The progress the Franco-Ukrainian studio Frogwares has made between their first game, Sherlock Holmes: The Mystery of the Mummy from 2002 and The Silver Earring, released 2 years later, is astounding. While the first one was a flawed, mostly cheap looking and generic first person adventure game, more abusing than using the Sherlock Holmes theme and character (Wael Amr himself admitted something along those lines in one of the interviews if I remember correctly) - the studio seemed to learn quickly from their mistakes - and the far better budget the predecessor somehow assured is obvious. This time it's catering as much as possible to the Holmesians and The Silver Earring, and a much more enjoyable, complex experience, if not without its flaws.
Gameplay is more or less typical point & click fare. Pixel hunting wasn't entirely eliminated, but is much, much more rare and less annoying than in the original. Inventory juggling is quite minimal and rare. Using items with people is rare and in perhaps all occasions but one, prompted by Sherlock, and using them together in the inventory itself. All the dialogues, clues, hints & papers are kept by the game and integrated in a sort of a "quiz" system, where you answer a series of questions using them as "proof" for the questions you're posed. While not perfectly executed, forced, and, perhaps, slightly clunky, it's an interesting system in any case. The game ensures you have everything you need I guess, by keeping you in one place / room / area until you find everything, which helps progress I guess. The puzzles are adequate, logical except for one with a safe (oh, you'll know which one it is) which requires a strange leap of logic. Though having a random character who just happens to dabble in inventions in the game is as cheesy a premise for introducing them as it gets. In general, it didn't thrill me, it didn't annoy me. OK enough.
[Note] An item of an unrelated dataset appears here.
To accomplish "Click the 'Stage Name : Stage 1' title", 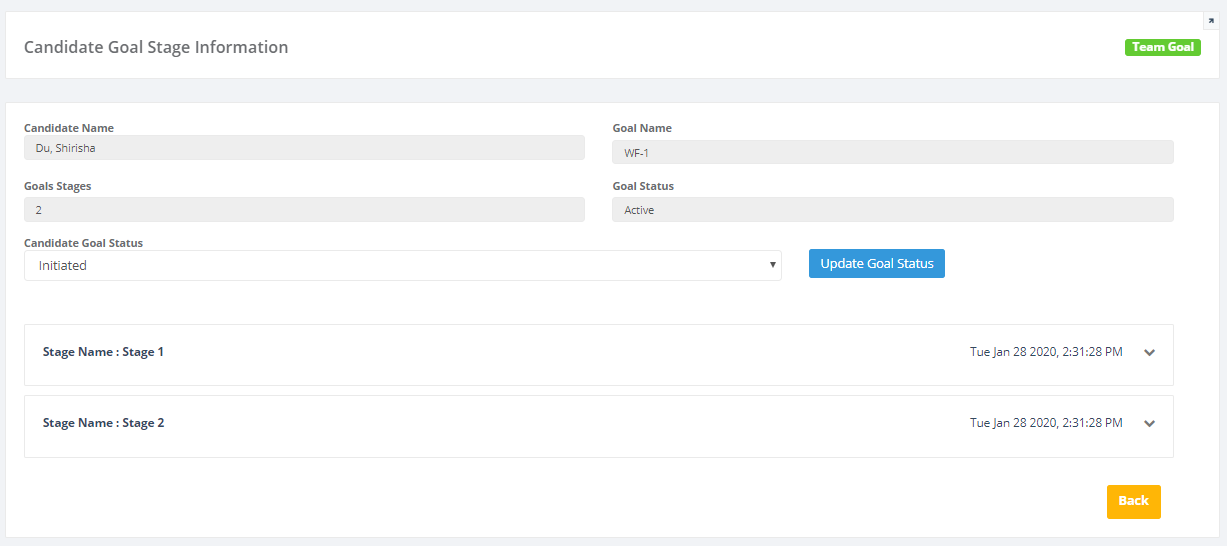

Walking is an annoyance, however, moving is jittery in general, and clicking on a hotspot that's supposed to lead you to a place where the perspective changes doesn't guarantee that you'll get there, as Sherlock is prone to random bouts of turning in place indefinitely. Though you won't get stuck because of it. It just makes the one timed event and 2 that require timing more annoying than they should be for some.
The story & scenario are OK, and while it's not the best & original Sherlock scenario you'll ever see, it's fairly complex, with some good sides, and won't annoy the hell out of you like the first game. The voice acting is more convincing than last time (that's not saying much), though how and why couldn't they find a kid to play a kid, instead of an abysmal attempt by a grownup actor is beyond me - it depends on the character really.
Graphically it's a mixed bag, with character models ranging from pretty detailed (Holmes) to completely off (Watson... whose character isn't executed exactly flawlessly either). Some scenes are more or less nicely or adequately rendered, some feel rushed & unconvincing. Similar with cutscenes, generally unimpressive, but then you run into the "dominoes" one -> effective, very well directed & executed, showing there's quite some potential inside the team. And the outro was at the time, and maybe still is, one of the longest in a game ever (around 20 minutes... seemed shorter to me, but it might as well have been). While there are mild glitches here & there, miles ahead of its predecessor.
Music? Dvořák, Grieg, Schumann, Tchaikovsky. Need I say more? Well implemented too.
Overall, while, as a point & click adventure game, it will never be among your all time favorites, being a pretty much average adventure game as a whole, it has its good sides and there's no real reason for a p&c buff or a Sherlock fan not to seek it out (preferably in a bundle), so it gets a tentative recommendation... there are worse things to spend an afternoon on.